___ RECORDS

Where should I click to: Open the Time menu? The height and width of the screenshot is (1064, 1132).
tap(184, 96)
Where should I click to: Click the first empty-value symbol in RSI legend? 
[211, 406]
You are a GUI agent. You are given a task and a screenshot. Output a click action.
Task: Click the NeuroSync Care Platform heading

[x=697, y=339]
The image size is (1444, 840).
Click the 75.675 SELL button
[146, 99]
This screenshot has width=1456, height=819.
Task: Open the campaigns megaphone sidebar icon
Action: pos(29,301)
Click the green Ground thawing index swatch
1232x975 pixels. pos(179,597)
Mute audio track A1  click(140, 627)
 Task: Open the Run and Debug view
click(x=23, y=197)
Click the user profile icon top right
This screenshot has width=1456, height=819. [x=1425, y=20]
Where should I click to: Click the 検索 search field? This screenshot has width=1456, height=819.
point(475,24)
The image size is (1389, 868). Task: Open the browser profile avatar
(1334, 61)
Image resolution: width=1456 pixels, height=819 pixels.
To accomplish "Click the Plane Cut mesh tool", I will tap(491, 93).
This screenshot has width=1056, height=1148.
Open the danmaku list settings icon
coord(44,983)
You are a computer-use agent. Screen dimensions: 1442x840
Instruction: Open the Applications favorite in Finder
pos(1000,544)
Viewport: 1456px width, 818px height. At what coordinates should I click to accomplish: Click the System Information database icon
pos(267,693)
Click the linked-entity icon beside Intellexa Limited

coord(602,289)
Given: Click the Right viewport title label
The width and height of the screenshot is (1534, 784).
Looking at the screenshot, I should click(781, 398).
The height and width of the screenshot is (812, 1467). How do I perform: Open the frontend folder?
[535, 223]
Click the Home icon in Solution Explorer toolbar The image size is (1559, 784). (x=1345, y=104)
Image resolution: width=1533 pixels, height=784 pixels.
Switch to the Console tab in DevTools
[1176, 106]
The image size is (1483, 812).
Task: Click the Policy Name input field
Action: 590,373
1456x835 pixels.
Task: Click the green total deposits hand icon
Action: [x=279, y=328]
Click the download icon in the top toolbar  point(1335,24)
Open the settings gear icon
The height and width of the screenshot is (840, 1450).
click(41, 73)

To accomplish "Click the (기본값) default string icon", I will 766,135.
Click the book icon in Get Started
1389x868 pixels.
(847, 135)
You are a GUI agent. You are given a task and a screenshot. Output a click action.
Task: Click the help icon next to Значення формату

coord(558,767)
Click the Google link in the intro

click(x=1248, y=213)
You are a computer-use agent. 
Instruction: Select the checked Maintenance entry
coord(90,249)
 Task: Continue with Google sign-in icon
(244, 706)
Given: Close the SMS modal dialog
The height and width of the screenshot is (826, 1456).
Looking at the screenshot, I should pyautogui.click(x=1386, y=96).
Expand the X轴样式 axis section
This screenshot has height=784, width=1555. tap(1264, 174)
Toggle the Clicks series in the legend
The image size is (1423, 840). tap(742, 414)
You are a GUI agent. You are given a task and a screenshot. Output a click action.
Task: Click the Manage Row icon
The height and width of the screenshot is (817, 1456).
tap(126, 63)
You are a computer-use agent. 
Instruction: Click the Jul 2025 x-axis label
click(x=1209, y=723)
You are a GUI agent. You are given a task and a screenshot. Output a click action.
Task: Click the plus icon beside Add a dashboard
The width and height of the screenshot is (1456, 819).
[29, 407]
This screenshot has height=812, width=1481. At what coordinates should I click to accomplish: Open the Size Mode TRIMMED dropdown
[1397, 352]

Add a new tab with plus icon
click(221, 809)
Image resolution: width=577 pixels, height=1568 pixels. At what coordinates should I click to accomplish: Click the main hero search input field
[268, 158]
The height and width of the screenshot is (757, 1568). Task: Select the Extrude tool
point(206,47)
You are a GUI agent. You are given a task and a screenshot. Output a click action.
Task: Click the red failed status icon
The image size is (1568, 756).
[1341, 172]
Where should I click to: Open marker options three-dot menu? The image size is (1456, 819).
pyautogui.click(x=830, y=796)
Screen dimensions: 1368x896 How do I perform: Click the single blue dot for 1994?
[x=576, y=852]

______

- TASK BRIEF: Would you write down every record again, exactly?

- PROBLEM SOLUTION:
Where should I click to: Open the Time menu? The height and width of the screenshot is (1064, 1132).
tap(184, 96)
Where should I click to: Click the first empty-value symbol in RSI legend? 
[211, 406]
You are a GUI agent. You are given a task and a screenshot. Output a click action.
Task: Click the NeuroSync Care Platform heading

[x=697, y=339]
The image size is (1444, 840).
Click the 75.675 SELL button
[146, 99]
This screenshot has width=1456, height=819.
Task: Open the campaigns megaphone sidebar icon
Action: pos(29,301)
Click the green Ground thawing index swatch
1232x975 pixels. pos(179,597)
Mute audio track A1  click(140, 627)
 Task: Open the Run and Debug view
click(x=23, y=197)
Click the user profile icon top right
This screenshot has width=1456, height=819. [x=1425, y=20]
Where should I click to: Click the 検索 search field? This screenshot has width=1456, height=819.
point(475,24)
The image size is (1389, 868). Task: Open the browser profile avatar
(1334, 61)
Image resolution: width=1456 pixels, height=819 pixels.
To accomplish "Click the Plane Cut mesh tool", I will tap(491, 93).
This screenshot has width=1056, height=1148.
Open the danmaku list settings icon
coord(44,983)
You are a computer-use agent. Screen dimensions: 1442x840
Instruction: Open the Applications favorite in Finder
pos(1000,544)
Viewport: 1456px width, 818px height. At what coordinates should I click to accomplish: Click the System Information database icon
pos(267,693)
Click the linked-entity icon beside Intellexa Limited

coord(602,289)
Given: Click the Right viewport title label
The width and height of the screenshot is (1534, 784).
Looking at the screenshot, I should click(781, 398).
The height and width of the screenshot is (812, 1467). How do I perform: Open the frontend folder?
[535, 223]
Click the Home icon in Solution Explorer toolbar The image size is (1559, 784). (x=1345, y=104)
Image resolution: width=1533 pixels, height=784 pixels.
Switch to the Console tab in DevTools
[1176, 106]
The image size is (1483, 812).
Task: Click the Policy Name input field
Action: 590,373
1456x835 pixels.
Task: Click the green total deposits hand icon
Action: [x=279, y=328]
Click the download icon in the top toolbar  point(1335,24)
Open the settings gear icon
The height and width of the screenshot is (840, 1450).
click(41, 73)

To accomplish "Click the (기본값) default string icon", I will 766,135.
Click the book icon in Get Started
1389x868 pixels.
(847, 135)
You are a GUI agent. You are given a task and a screenshot. Output a click action.
Task: Click the help icon next to Значення формату

coord(558,767)
Click the Google link in the intro

click(x=1248, y=213)
You are a computer-use agent. 
Instruction: Select the checked Maintenance entry
coord(90,249)
 Task: Continue with Google sign-in icon
(244, 706)
Given: Close the SMS modal dialog
The height and width of the screenshot is (826, 1456).
Looking at the screenshot, I should pyautogui.click(x=1386, y=96).
Expand the X轴样式 axis section
This screenshot has height=784, width=1555. tap(1264, 174)
Toggle the Clicks series in the legend
The image size is (1423, 840). tap(742, 414)
You are a GUI agent. You are given a task and a screenshot. Output a click action.
Task: Click the Manage Row icon
The height and width of the screenshot is (817, 1456).
tap(126, 63)
You are a computer-use agent. 
Instruction: Click the Jul 2025 x-axis label
click(x=1209, y=723)
You are a GUI agent. You are given a task and a screenshot. Output a click action.
Task: Click the plus icon beside Add a dashboard
The width and height of the screenshot is (1456, 819).
[29, 407]
This screenshot has height=812, width=1481. At what coordinates should I click to accomplish: Open the Size Mode TRIMMED dropdown
[1397, 352]

Add a new tab with plus icon
click(221, 809)
Image resolution: width=577 pixels, height=1568 pixels. At what coordinates should I click to accomplish: Click the main hero search input field
[268, 158]
The height and width of the screenshot is (757, 1568). Task: Select the Extrude tool
point(206,47)
You are a GUI agent. You are given a task and a screenshot. Output a click action.
Task: Click the red failed status icon
The image size is (1568, 756).
[1341, 172]
Where should I click to: Open marker options three-dot menu? The image size is (1456, 819).
pyautogui.click(x=830, y=796)
Screen dimensions: 1368x896 How do I perform: Click the single blue dot for 1994?
[x=576, y=852]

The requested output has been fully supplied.